**Exercise aim**
Copy out exactly the lines from the one containing "Click the $XRP cashtag link" through the end of the records, and no pictures.

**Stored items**
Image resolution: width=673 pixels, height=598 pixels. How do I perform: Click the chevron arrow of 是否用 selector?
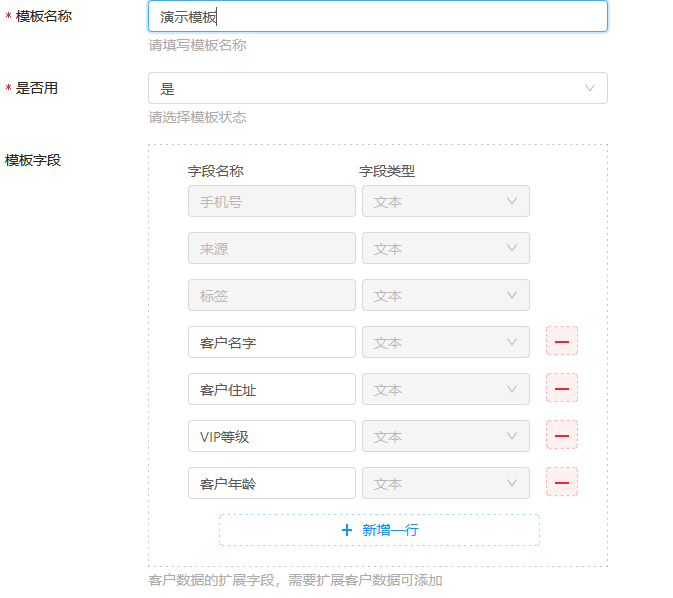click(x=590, y=88)
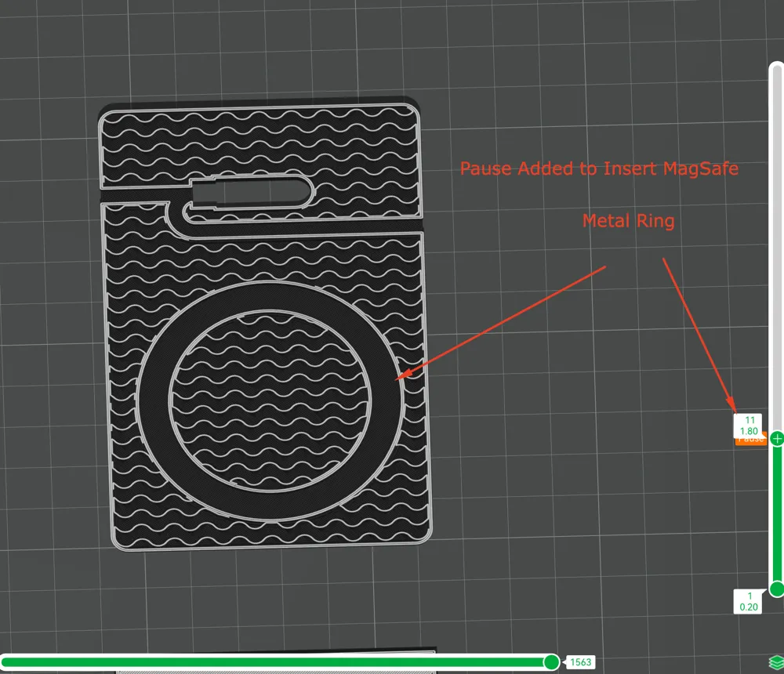Screen dimensions: 784x674
Task: Click the gray unfilled vertical slider track
Action: point(776,248)
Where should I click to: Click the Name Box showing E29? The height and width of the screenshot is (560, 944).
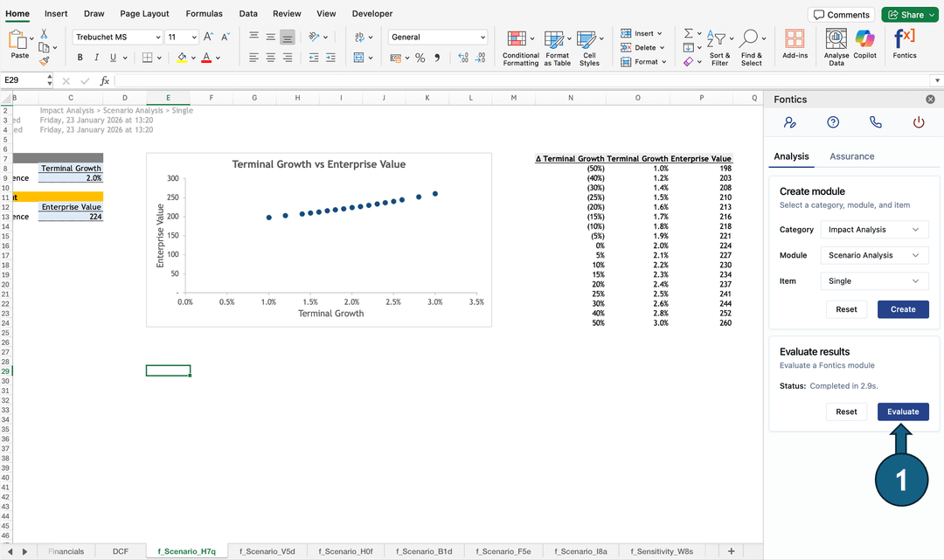pyautogui.click(x=24, y=80)
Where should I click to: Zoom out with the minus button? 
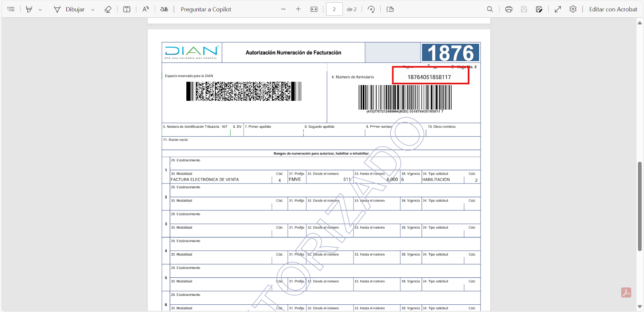(x=283, y=9)
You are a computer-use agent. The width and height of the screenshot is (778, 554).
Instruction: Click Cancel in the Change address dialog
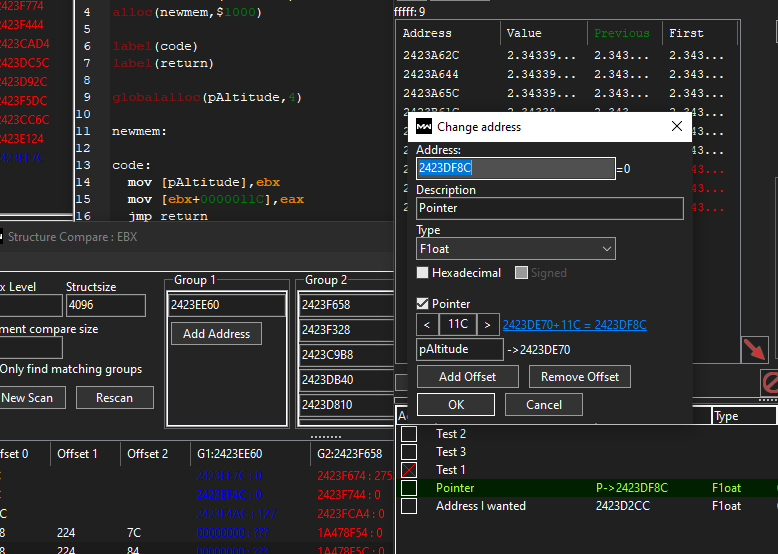[x=543, y=405]
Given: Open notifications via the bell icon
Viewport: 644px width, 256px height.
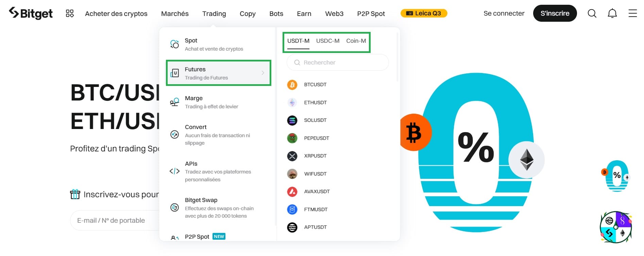Looking at the screenshot, I should (x=612, y=13).
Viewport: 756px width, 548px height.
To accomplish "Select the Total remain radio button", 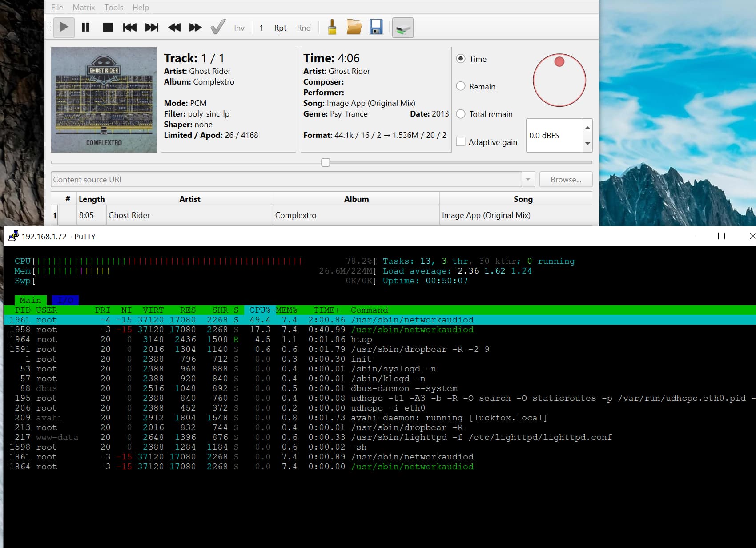I will (x=461, y=114).
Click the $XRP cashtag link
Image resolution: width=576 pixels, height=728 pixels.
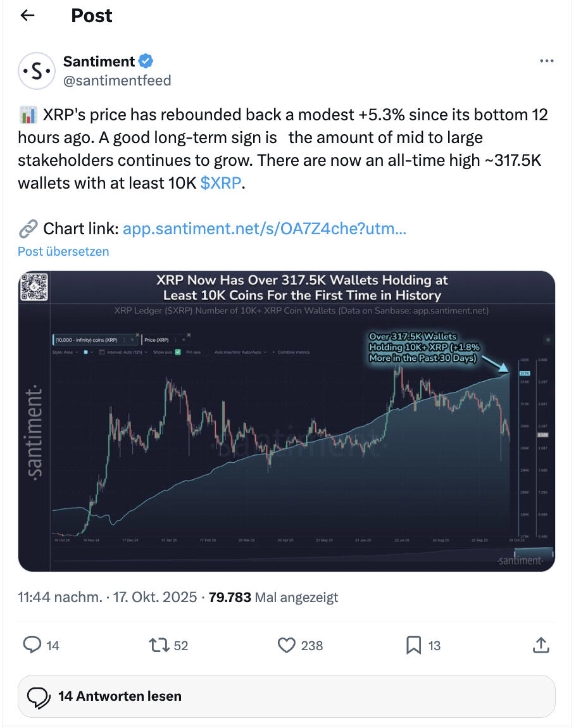pos(220,184)
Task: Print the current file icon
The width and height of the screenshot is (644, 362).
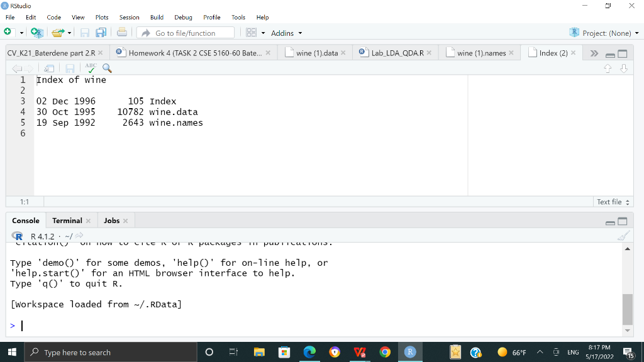Action: (x=121, y=33)
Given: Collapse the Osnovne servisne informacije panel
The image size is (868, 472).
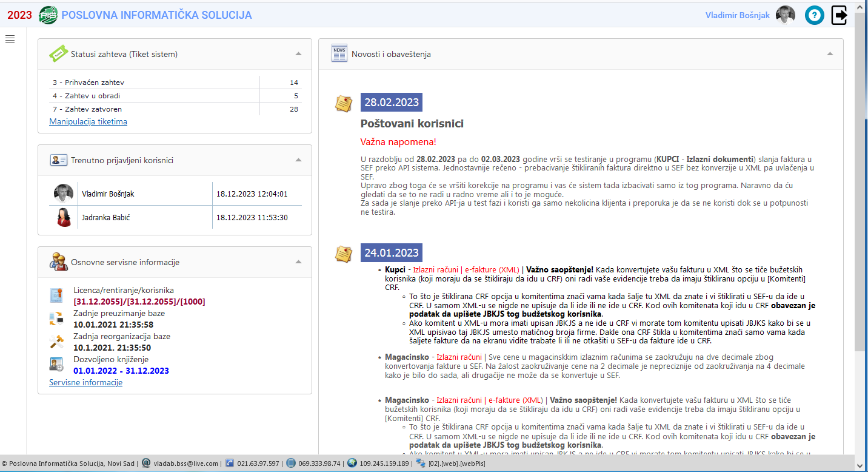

**Result for this exercise**
Click the $XRP cashtag link
Image resolution: width=576 pixels, height=728 pixels.
pos(220,184)
Task: Print the current file icon
The width and height of the screenshot is (644, 362).
Action: (x=121, y=33)
Given: Collapse the Osnovne servisne informacije panel
The image size is (868, 472).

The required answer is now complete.